If this is a control where you don't expect high-quality data for a specific protein, then don't put protein name first. Instead, choose a control term from the valid term list, or contact us on Slack to add something appropriate for your data.
- No UV conditions: If UV was omitted, write noUV, and if you wish to specify the name of the protein that was purified, separate it by a colon (eg. noUV:TARDBP) - Protein tags: Any other details (mutations, tags, etc) should be separated by a colon or hyphen - Flow doesn't check the info that is after these signs, so here you are free to add any detail you wish. If protein has a tag, separate it by a - sign. The terminal position of the tag can be marked by 'n' or 'c' (eg. TARDBP-nGFP). - Protein mutations: If protein has mutations, then separate by a colon, for instance TARDBP:340del346 means deletion between amino acids 340 and 346.
Cell or Tissue You need to choose one of the terms from the list, or if the method is not on the list, contact us - otherwise your annotation will be rejected by the pipeline. If you have detailed annotation to add to an existing term, this can be done with the colon. For example, the term brain already exists, so if you wish to add details on the region or age, you can add it after the colon, and separate the terms with the underslash. The pipeline only checks for terms before the colon. So if brain is on the list, the annotation will be accepted, regardless of what you add after the colon. Space is allowed (eg. brain:P10 cortex).
Condition (optional) A short explanation of the condition, (e.g. TARDBP siRNA knockdown). Don't add here information that is already in other columns (such as protein, cell line, etc).
Species A two letter code representing a valid species, note that we currently support 6 species: Dm (Drosophila melanogaster), Dr (Danio rerio), Hs (Homo sapiens), Mm (Mus musculus), Rn (Rattus norvegicus), Sc (Saccharomyces cerevisiae).
Comments (optional) Any additional information you'd like to provide about the sample collection or quality.
5' Barcode eg. NNNGGCGNN. This is the 5' barcode at the beginning of the read. N's indicate random nucleotides used as UMIs. In demultiplexing this barcode will be removed and and the N nucleotides added to the fastq header to create the unique molecular identifier (UMI).
3' Barcode (optional) eg. NNATG. Sometimes barcodes are also added at the 3' end of the read. If present, during demultiplexing the random nucleotides here will be combined with those at the 5' end to assemble the UMI.
3' Adapter Sequence The sequence of the sequencing adaptor, used as input to read trimming. This allows to remove the sequence of the adapter in cases where the cDNAs are so short that the reads include also part of the adapter sequence.
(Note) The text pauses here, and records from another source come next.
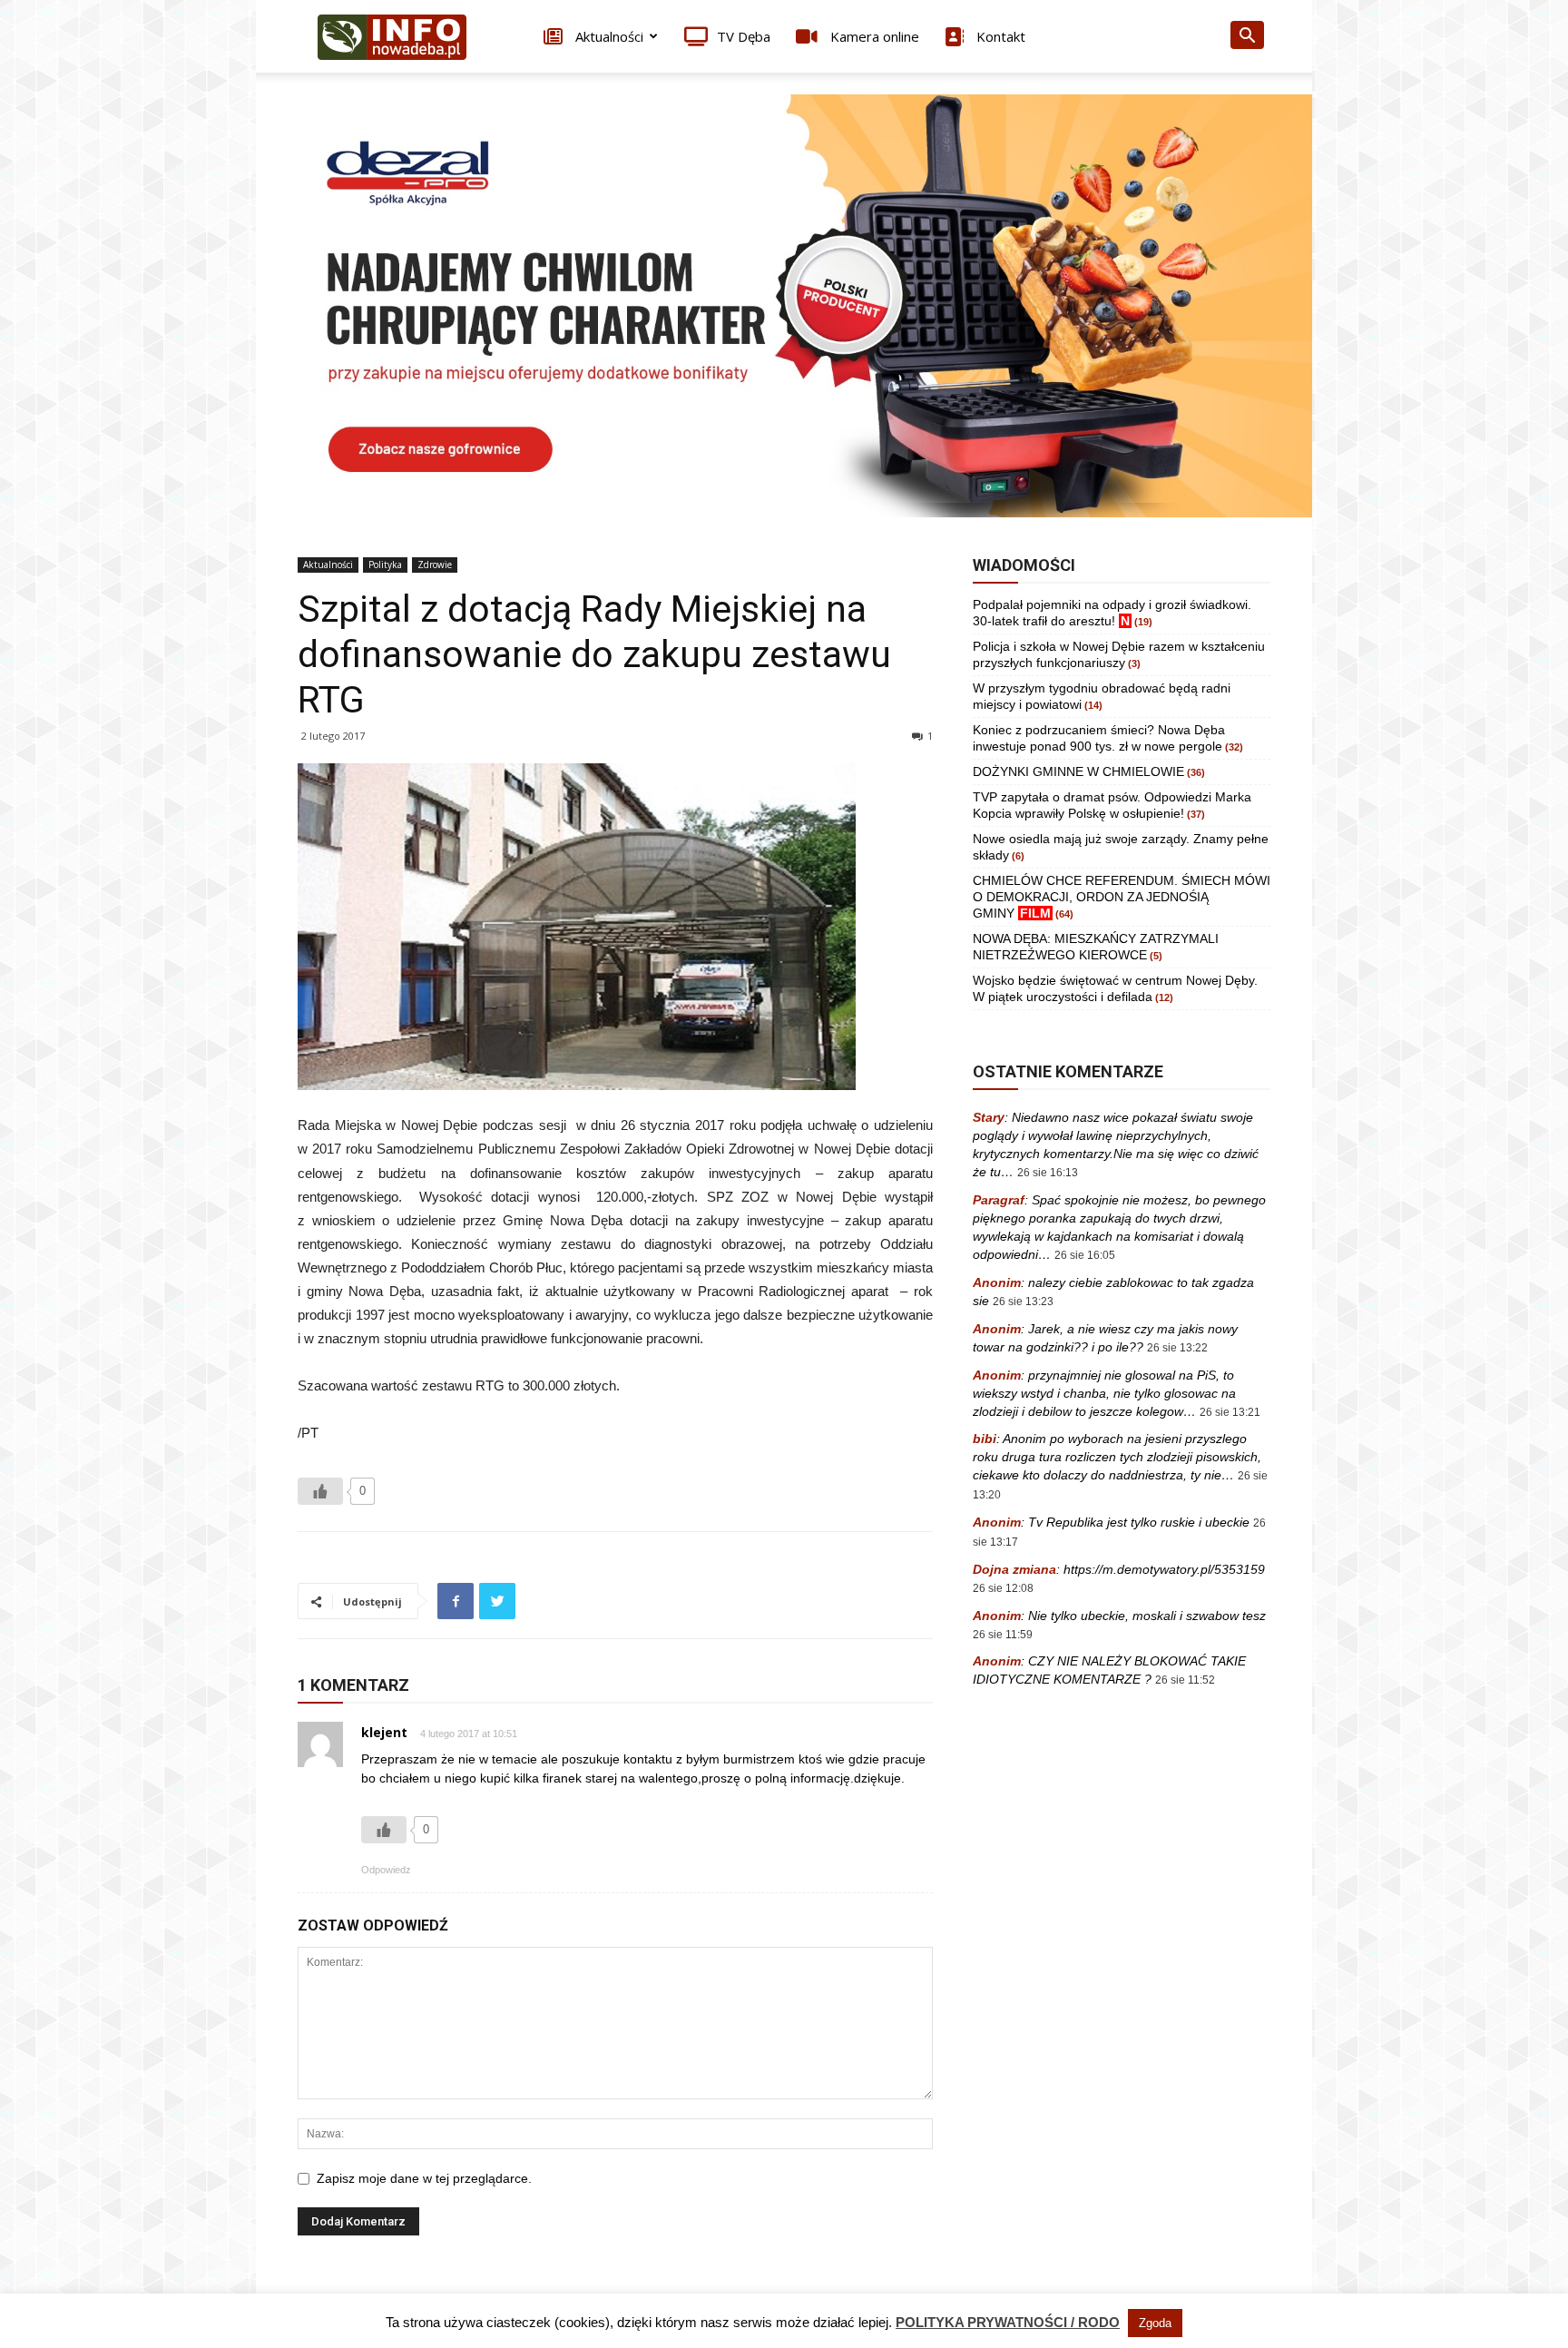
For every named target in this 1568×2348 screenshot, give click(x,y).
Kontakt (999, 36)
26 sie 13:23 (1023, 1301)
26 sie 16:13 (1047, 1172)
3' Adapter Name (optional) In some labs the 3'barcode and adapter combo might be given a shorthand name, this column lets you label this.
Sequencer The machine used to sequence the library, eg. HiSeq 2500.
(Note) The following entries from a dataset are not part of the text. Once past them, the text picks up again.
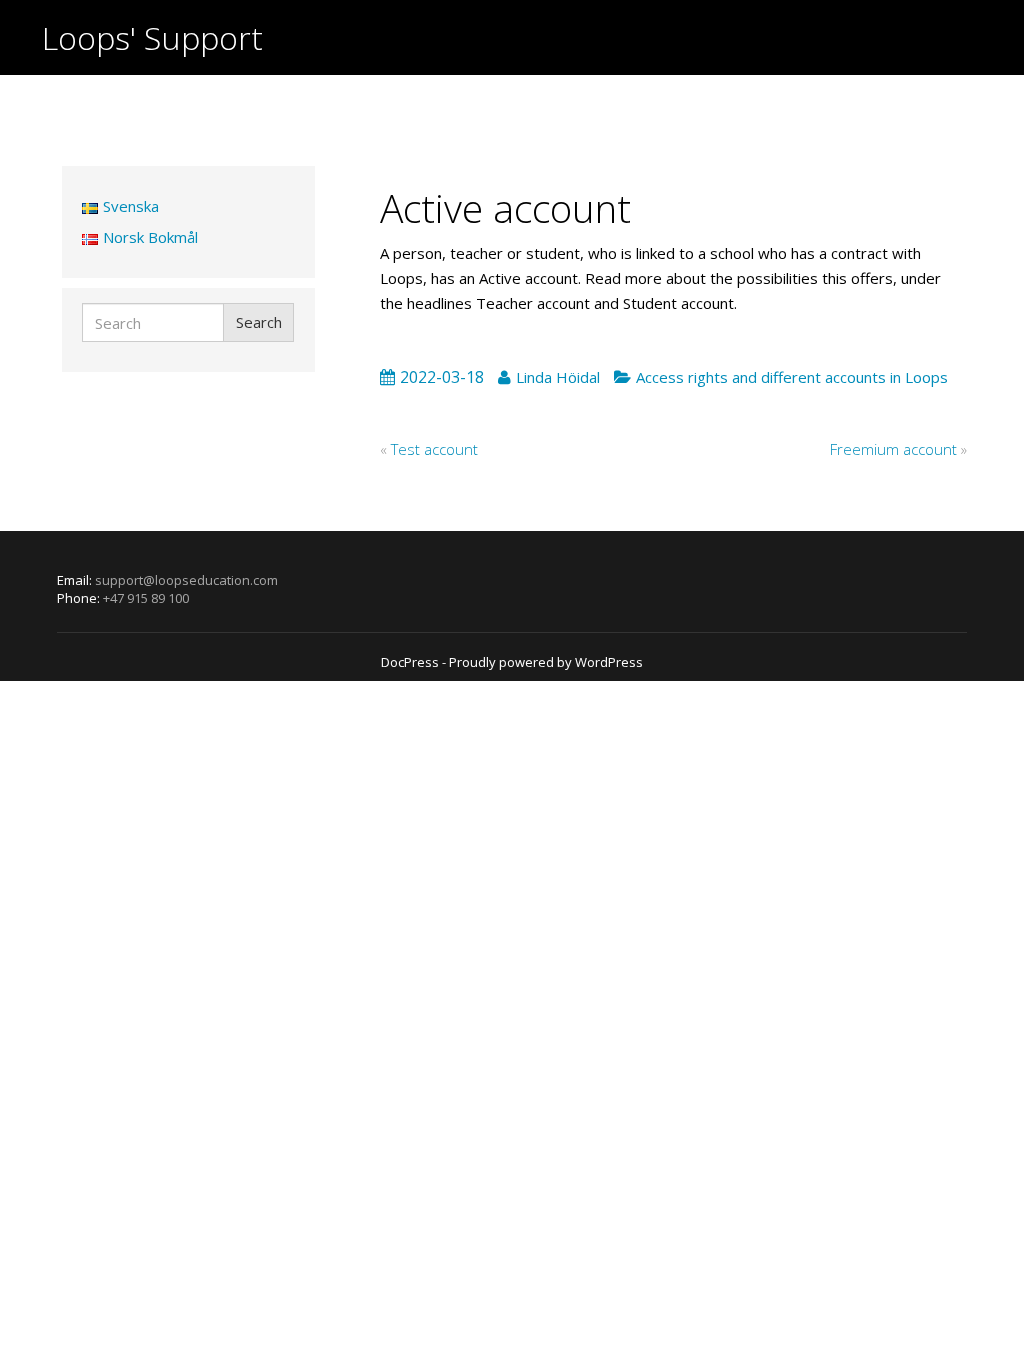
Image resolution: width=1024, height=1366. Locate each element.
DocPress (410, 662)
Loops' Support (152, 37)
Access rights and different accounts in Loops (792, 377)
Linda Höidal (558, 377)
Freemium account (893, 449)
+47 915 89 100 (146, 598)
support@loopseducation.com (186, 580)
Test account (434, 449)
Purification Method (Antibody) Give details of the antibody/nanobody/small molecule used to purify your protein/modification.
RT Primer (optional) eg. 5'-X33NNCGCCNNNAGATCGGAAGAGCGTCGTGgatcCTGAACCGC-3'. The reverse transcription primer.
5' Index (optional) Sequence of 5' index, which is a separate barcode that allows multiplexing of libraries prepared with other protocols (RNAseq, etc).
3' Index (optional) Sequence of 3' index, which is a separate barcode that allows multiplexing of libraries prepared with other protocols (RNAseq, etc).
PubMed ID (optional) If your data is published, provide the PubMed ID here.
ArrayExpress link (optional) If you have also uploaded the data to ArrayExpress, provide the link here.
GEO link (optional) If you have also uploaded the data to GEO, provide the link here.
Demultiplexed samples
All of the above metadata should be provided for demultiplexed samples, but needs to be inputted on Flow itself rather than via a spreadsheet.